Notice all those runs! Thinking about this structure will help us understand the “magic” behind the BWT.

For example, notice the long run of os near the end. Those correspond to “cyclic shifts” that start with the letter v, which has ASCII value 118 and so it’s near the end. The reason we see all these o’s together is because, in this particular input, most of the time when we see a v it is preceded by the letter o. Similarly, the run of blank spaces at the end correspond to cyclic shifts that start with y, because in this input, the word you appears frequently, and is always preceded by a space.

5.2 Decoding

Besides its tendency to group identical bytes together in runs, the other “magical” thing about the BWT is that it is reversible.

Consider the following BWT encoding:

OONAOOCCCOC
2

Let’s try and decode it! The key observation is that we have all the correct bytes (characters), just in the wrong order. By the nature of the circular shifts matrix, each column (including the last column) contains every byte of the input, just in some different order.

So one naive approach, that works but is way too slow, would be to try every possible reordering of the encoding OONAOCCCOC, compute the BWT of each one, and see what matches. That works, but it ends up being exponential-time because of the tremendous number of orderings of a length-\(n\) array.

Instead, we can build the circular shifts table one column at a time. Consider what we start with: we know the last column. So we have this matrix, where the .s represent unknown bytes:

..........O
..........O
..........N
..........A
..........O
..........O
..........C
..........C
..........C
..........O
..........C

But crucially, we also know the first column! That’s because the every column contains this same set of letters, and we know the first column is sorted in alphabetical order. So let’s fill that in:

A.........O
C.........O
C.........N
C.........A
C.........O
N.........O
O.........C
O.........C
O.........C
O.........O
O.........C

Now I claim that we know the first two columns. Why? Well, we can shift each row to the right by one, then sort the results.

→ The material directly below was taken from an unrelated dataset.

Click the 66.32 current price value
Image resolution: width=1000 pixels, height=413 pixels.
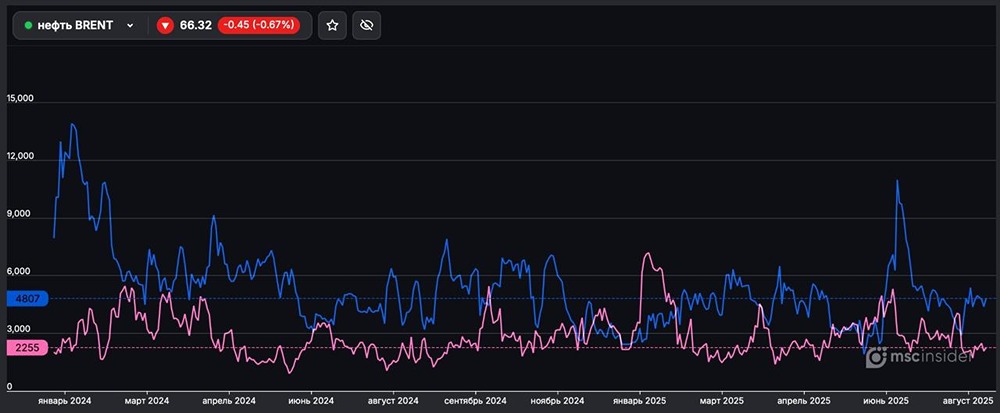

Here is the first and last row, shifted to the right:

OA.........
OC.........
NC.........
AC.........
OC.........
ON.........
CO.........
CO.........
CO.........
OO.........
CO.........

Because the matrix is supposed to contain every circular shift anyway, we haven’t lost anything here; we have all consecutive pairs of letters in the original string. But they’re not in the correct order anymore. We can fix that by sorting these rows lexicographically, keeping each pair together as we sort:

AC.........
CO.........
CO.........
CO.........
CO.........
NC.........
OA.........
OC.........
OC.........
ON.........
OO.........

This gives us the first two columns of the entire sorted matrix.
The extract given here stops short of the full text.